Platz für Aktivitäten im Freien bietet der zum Hausgarten umgestaltete Acker auf der dem Hof abgewandten Seite der Scheune. Rosen, Holunder oder Kornelkirsche, die noch angepflanzt werden, sollen einen geschützten, gemütlichen Bereich im Grünen schaffen. Das Lagerfeuer im großen Rund untermalt das Plätschern der Bibert.

Zur Kundschaft zählen Unternehmen wie Datev, adidas oder Siemens, doch nicht nur große Firmen, die ein entsprechendes Budget für die Mitarbeitermotivation vorhalten, mieten sich in der Kernmühle ein. „Wir hatten auch schon einen Friseur mit seinem Team zu Gast“, so Martin Horneber.

„Mit unserem Konzept bedienen wir eine Marktlücke“, meint Jutta Horneber. Die etwas abseitige Lage der Kernmühle, wertet sie „eher als Pluspunkt: Wir sind nah genug dran und doch weit genug weg von den Städten, damit Firmen ihren Leuten einmal etwas ganz anderes bieten können — raus aus dem Büro mitten in die Natur und unser rustikales Ambiente, das ist gefragt.“ Den Kommentar, „hier müssten wir Urlaub machen“, hören die Hornebers öfters.
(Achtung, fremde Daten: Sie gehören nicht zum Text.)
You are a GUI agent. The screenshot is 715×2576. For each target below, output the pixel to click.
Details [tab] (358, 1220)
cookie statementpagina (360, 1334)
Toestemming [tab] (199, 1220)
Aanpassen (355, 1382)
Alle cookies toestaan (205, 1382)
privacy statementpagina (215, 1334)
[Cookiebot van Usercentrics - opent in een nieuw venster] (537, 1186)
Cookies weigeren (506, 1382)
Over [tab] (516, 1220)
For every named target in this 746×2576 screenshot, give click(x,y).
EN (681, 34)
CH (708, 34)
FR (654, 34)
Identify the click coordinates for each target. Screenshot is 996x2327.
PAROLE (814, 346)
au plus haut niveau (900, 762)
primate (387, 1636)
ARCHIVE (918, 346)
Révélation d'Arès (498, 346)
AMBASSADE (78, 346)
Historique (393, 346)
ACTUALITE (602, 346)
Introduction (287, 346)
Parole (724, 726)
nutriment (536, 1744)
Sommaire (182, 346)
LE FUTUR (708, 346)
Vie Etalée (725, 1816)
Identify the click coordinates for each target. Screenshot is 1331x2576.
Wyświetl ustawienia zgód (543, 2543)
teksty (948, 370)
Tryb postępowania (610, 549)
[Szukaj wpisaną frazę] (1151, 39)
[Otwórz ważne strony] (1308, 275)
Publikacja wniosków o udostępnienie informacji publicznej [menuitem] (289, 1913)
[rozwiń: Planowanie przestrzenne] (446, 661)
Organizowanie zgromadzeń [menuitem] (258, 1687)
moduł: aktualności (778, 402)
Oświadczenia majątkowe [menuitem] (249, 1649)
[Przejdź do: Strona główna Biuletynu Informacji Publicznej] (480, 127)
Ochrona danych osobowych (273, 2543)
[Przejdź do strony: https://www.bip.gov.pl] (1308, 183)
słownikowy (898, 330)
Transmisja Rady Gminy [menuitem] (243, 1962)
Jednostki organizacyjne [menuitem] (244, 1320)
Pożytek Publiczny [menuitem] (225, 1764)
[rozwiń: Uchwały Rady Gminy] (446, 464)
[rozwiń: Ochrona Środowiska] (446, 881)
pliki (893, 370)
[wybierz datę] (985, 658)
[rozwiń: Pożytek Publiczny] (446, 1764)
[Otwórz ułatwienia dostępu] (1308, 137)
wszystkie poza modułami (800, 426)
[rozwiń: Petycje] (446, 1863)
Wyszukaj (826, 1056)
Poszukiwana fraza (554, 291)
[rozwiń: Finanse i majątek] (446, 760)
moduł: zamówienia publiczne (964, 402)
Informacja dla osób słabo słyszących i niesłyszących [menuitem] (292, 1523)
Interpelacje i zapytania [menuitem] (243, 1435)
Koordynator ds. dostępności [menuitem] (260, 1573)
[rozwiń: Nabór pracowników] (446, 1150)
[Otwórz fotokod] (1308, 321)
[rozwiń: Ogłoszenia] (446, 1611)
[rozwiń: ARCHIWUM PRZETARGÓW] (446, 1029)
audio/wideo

Insoweit war es ihnen auch die Überlegungen wert, die Scheune zur Pension umzufunktionieren, als es an der Zeit war, etwas an der hochbetagten Immobilie, Baujahr 1849, zu machen. Doch der Ausbau des bisherigen Geschäftsfelds lag letztlich doch näher. Nach einem halben Jahr Planung und ebenso langer Bauzeit haben sie trotz erheblicher Eigenleistungen 180 000 Euro investiert. Holzbretter der Decke, Sandsteinwände und Gebälk sind gereinigt. In drei schmalen Bahnen ziehen sich Strahlungs-Heizkörper unter der Decke entlang.

Treppen verbinden die drei Ebenen im Raum. Eine große Theke ist eingebaut. Licht bringen die Glastore, die die Scheunentore ersetzen, ins Gebäude. Ein indirektes Beleuchtungssystem betont das rustikale Ambiente zwischen Sandstein und grobem Holz. Stillgelegtes Mühlenequipment wie Antriebsgestänge oder Holztrichter zum Abfüllen sind ins schlichte Mobilar der Holzbänke integriert.

Buchbar ist die Scheune von jedermann, doch die Hornebers setzen weniger auf private oder kulturelle Veranstaltungen. Hochzeiten oder Geburtstagsfeste ziehen sich oft bis in die frühen Morgenstunden. Ihren Mietern in den Wohnungen des einstigen Mühlengebäudes wollen sie das nicht zumuten. Und bestehenden Kulturräumen wie etwa der Spitzweedscheune Roßtals oder dem Bauhof in Cadolzburg wollen sie als Kulturmacher das Publikum auch nicht streitig machen. „Es sei denn, es drängt sich etwas auf“, wie Jutta Horneber meint.